I’m visiting Washington D.C. with my family, and this morning decided to take a run past the U.S. Capitol to take some photographs of the Capitol building before the sun came up. The dome is beautifully lit at night.
But then, when I got to the Mall, I could barely see the Capitol dome. Blaring lights from the set being erected for John Stewart and Stephen Colbert’s Rally to Restore Sanity and/or Fear were getting in the way of my ability to see the U.S. Congress.
I couldn’t think of a better metaphor than that for my view of the Stewart-Colbert rally. In a time of serious problems and complicated debates, Stewart and Colbert have managed to convince a huge number of Americans that the issues can all be boiled down to the idea that too many Americans take politics too seriously.
When I look at voting rates, and the extent of Americans’ ignorance of the most basic political facts, I can’t agree with John Stewart and Stephen Colbert that if everyone would just stop being so serious about bad mean politics, everything would be okay.

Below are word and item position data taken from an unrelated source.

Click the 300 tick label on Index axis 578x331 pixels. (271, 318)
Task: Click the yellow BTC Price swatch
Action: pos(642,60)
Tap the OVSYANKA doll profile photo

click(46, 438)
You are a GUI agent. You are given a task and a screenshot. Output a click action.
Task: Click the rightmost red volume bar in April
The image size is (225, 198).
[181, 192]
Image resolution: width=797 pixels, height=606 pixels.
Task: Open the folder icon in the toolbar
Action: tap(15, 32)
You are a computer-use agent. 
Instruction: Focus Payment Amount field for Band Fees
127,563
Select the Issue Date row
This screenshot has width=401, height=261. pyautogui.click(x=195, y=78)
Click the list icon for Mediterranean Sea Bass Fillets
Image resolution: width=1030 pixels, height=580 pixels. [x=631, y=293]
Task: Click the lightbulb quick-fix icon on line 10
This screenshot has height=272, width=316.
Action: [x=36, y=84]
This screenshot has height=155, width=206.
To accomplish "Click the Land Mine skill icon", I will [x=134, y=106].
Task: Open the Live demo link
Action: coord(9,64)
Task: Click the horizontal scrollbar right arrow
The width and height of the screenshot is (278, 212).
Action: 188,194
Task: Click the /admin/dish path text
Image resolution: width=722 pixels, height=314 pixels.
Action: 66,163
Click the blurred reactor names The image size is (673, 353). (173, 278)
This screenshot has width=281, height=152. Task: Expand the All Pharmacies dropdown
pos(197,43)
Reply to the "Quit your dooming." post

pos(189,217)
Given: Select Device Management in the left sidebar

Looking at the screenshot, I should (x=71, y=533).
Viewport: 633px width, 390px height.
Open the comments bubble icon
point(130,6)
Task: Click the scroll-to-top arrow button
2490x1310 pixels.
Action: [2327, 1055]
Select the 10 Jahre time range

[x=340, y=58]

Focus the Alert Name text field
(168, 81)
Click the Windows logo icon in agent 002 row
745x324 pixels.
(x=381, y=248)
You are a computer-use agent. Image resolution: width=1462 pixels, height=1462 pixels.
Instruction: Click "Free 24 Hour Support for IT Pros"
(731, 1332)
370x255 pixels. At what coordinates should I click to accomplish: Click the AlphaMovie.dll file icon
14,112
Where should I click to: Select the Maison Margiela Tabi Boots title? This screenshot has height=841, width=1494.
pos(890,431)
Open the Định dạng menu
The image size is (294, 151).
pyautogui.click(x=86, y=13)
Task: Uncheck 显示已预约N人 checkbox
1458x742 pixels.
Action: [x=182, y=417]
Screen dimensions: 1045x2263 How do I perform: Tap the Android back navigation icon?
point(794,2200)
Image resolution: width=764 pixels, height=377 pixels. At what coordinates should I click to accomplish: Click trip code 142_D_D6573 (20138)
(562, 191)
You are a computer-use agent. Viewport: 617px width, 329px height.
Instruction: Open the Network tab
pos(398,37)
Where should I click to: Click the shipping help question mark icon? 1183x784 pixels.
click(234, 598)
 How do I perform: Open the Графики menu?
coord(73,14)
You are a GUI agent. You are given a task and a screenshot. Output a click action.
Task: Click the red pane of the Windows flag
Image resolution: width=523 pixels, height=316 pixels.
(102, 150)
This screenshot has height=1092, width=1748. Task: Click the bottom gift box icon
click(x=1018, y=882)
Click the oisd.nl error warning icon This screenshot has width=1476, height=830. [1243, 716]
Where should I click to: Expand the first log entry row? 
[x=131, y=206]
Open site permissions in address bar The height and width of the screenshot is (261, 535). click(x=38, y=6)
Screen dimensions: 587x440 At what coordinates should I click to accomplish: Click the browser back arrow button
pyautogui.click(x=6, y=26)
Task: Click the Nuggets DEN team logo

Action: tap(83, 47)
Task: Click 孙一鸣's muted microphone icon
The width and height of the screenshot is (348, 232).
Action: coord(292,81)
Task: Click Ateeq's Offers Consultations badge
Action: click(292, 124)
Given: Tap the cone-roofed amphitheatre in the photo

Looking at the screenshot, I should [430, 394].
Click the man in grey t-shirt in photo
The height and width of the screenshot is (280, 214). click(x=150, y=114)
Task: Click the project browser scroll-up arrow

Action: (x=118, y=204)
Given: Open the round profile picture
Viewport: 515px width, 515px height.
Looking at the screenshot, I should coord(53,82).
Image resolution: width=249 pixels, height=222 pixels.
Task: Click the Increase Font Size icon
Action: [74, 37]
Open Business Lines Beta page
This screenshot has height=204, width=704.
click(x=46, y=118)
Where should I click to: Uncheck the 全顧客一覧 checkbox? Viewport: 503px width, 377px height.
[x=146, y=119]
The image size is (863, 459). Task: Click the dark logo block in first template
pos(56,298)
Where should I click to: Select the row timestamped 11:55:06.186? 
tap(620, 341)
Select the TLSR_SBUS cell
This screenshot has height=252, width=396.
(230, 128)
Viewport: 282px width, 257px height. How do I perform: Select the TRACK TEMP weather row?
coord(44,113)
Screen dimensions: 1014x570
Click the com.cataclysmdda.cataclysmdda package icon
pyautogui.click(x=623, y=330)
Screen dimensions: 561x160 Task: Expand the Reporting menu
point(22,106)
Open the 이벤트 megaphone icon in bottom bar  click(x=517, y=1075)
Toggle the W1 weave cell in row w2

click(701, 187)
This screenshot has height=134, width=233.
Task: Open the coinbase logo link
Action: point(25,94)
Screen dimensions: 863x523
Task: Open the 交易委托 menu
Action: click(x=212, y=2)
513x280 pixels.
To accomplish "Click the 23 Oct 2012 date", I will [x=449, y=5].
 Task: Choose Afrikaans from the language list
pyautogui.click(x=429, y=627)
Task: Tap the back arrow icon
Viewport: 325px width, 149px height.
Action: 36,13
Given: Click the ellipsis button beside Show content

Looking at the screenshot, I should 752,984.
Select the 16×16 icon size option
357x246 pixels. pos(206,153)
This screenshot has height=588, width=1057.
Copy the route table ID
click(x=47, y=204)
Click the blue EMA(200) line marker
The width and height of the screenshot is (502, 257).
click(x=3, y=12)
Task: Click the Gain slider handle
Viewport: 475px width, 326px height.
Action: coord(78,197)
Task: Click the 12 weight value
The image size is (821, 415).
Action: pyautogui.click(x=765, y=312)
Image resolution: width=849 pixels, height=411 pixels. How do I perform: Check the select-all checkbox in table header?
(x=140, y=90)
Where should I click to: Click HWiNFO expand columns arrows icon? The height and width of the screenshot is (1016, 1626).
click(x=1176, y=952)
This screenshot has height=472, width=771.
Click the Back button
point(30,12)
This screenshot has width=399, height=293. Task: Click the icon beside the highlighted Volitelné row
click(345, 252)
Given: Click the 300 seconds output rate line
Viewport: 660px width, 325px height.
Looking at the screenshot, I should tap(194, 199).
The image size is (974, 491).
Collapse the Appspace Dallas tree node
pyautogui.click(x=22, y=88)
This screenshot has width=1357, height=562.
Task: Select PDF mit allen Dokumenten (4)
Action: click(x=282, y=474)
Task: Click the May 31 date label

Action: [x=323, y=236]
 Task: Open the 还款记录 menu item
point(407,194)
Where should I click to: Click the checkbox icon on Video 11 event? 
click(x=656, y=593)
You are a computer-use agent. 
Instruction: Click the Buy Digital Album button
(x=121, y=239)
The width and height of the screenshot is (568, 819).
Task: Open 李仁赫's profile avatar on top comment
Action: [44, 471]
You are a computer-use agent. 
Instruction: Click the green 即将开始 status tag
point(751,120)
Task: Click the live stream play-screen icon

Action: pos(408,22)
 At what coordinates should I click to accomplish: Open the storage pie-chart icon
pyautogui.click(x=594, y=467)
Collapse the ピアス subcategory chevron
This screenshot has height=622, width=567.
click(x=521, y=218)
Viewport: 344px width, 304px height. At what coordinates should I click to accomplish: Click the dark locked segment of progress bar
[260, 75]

We need less mediocre, mumbling, apathetic “moderation”, not more of it. The facts do not automatically align with what seems nice. The truth is not often right in the middle of opposite extremes.
Jokes are amusing, but they don’t solve problems. If Americans would spend the daily hour they devote to watching John Stewart and Stephen Colbert’s comedy routines to browsing the Congressional Record instead, our nation would be in much better condition.